# Can we predict crime rates in a borough through demographic data?

The tools we will use are Python, R and h2o.

## Get the tools set up
Let's start off with Python and import the necessary modules.

In [None]:
from __future__ import print_function
import pandas as pd
import geopandas as gpd
import matplotlib as mpl
import matplotlib.pyplot as plt
from ipywidgets.widgets import interact, Text
from IPython.display import display
import feather

Now issue a *magic* instruction to have graphical output embedded in this notebook,
and set some defaults.

In [None]:
# use the notebook definition for interactive embedded graphics
# %matplotlib notebook

# use the inline definition for static embedded graphics
%matplotlib inline 

rcParam = {
    'figure.figsize': (12,6),
    'font.weight': 'bold',
    'axes.labelsize': 20.0,
    'axes.titlesize': 20.0,
    'axes.titleweight': 'bold',
    'legend.fontsize': 14,
    'xtick.labelsize': 14,
    'ytick.labelsize': 14,
}

for key in rcParam:
    mpl.rcParams[key] = rcParam[key]

This is a Python notebook, but we can embed other languages as well.

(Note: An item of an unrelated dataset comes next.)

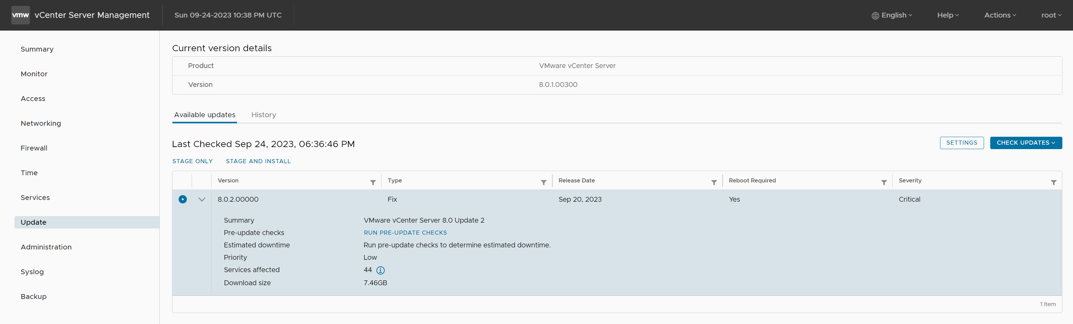This screenshot has height=324, width=1073.
Task: Click the Release Date filter icon
Action: pos(714,182)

If we precede a code cell with `%%R` the rest will be handled by the R-interpreter.
For this to work, we need to load the `rpy2.ipython` extension.

In [None]:
import rpy2
%load_ext rpy2.ipython

## Get the data
We will use 2 datasets:

* Crime figures

* Demographic data

In [None]:
%%bash
wget -nv -nc https://github.com/nijmegenR/meetups/raw/master/2017-01-25-meetINN-meetup/data.zip
if [ -f data.zip ]; then unzip -n data.zip; fi

### Crime figures
The Dutch institute *CBS* (Centraal Bureau voor de Statistiek) provides crime figures for all 
municipalities, towns and even boroughs in the Netherlands.

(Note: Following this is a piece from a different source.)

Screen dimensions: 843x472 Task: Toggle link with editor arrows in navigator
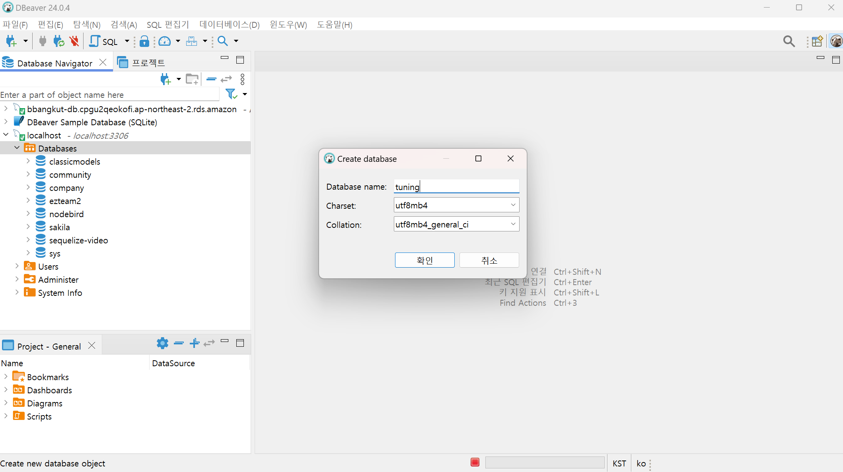pos(226,79)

It is provided as a Microsoft Excel spreadsheet with separate sheets for the years 2010 through to 2015.
You can download it from 
`https://www.cbs.nl/-/media/_excel/2016/45/Geregistreerde-criminaliteit-per-gemeente-wijk-en-buurt-2010-2015.xlsx`
or use the file provided.

In [None]:
cbs_crime_url = (
#    "https://www.cbs.nl/-/media/_excel/2016/45/"
    "Geregistreerde-criminaliteit-per-gemeente-wijk-en-buurt-2010-2015.xlsx"
)

The names of the columns in the spreadsheet are provided in several header rows.
That's why we need to provide the column names separately.

In [None]:
columns = [
    "Regiocode",
    "Regionaam",
    "Inwoners",
    "Vermogen, vernieling en geweld",
    "Vermogensmisdrijven",
    "Diefstal",
    "Fietsendiefstal",
    "Diefstal overige vervoersmiddelen",
    "Diefstal uit of vanaf vervoermiddelen",
    "Zakkenrollerij, straatroof en beroving",
    "Woninginbraak (incl schuur, garage(box) en tuinhuis)",
    "Diefstal/inbraak uit niet-residentiele gebouwen",
    "Overige diefstal/inbraak",
    "Overige vermogensmisdrijven",
    "Vernielingen en misdrijven tegen openbare orde en gezag",
    "Vernielingen",
    "Vernieling aan auto",
    "Overige vernieling",
    "Misdrijven tegen openbare orde en gezag",
    "Gewelds- en seksuele misdrijven",
    "Mishandeling",
    "Bedreiging en stalking",
    "Overige gewelds- en seksuele misdrijven",
    "Totaal vermogen, vernieling en geweld (rel)",
    "Vermogensmisdrijven (rel)",
    "Diefstal/inbraak woning (rel)",
    "Vernieling en openbare orde (rel)",
    "Gewelds- en seksuele misdrijven (rel)"
    ]

Now, define a function `read_crime()` to read in one of the sheets from the spreadsheet.

In [None]:
def read_crime(url, year):
    sheetnames = {
        2010:'Tabel 1',
        2011:'Tabel 2',
        2012:'Tabel 3',
        2013:'Tabel 4',
        2014:'Tabel 5',
        2015:'Tabel 6'
        }
    try:
        sheet = sheetnames[int(year)]
    except KeyError:
        raise Exception("No crime data for the year {} available".format(year))
        
    crime_df = pd.read_excel(url, sheetname=sheet,
        header=None, names=columns, skiprows=6, na_values=".")
    # crime_df.fillna(0, inplace=True)
    return crime_df

Use our function to read in Dutch crime rates from 2015...

In [None]:
crime_2015 = read_crime(cbs_crime_url, 2015)   

... and have peek

In [None]:
crime_2015.head()

and basic statistics:

In [None]:
crime_2015.describe()

### Demografic Data

Also from the *CBS* is a file `shape 2014 versie 30.zip`
with demographic features, as well as geographic date in `shape` format.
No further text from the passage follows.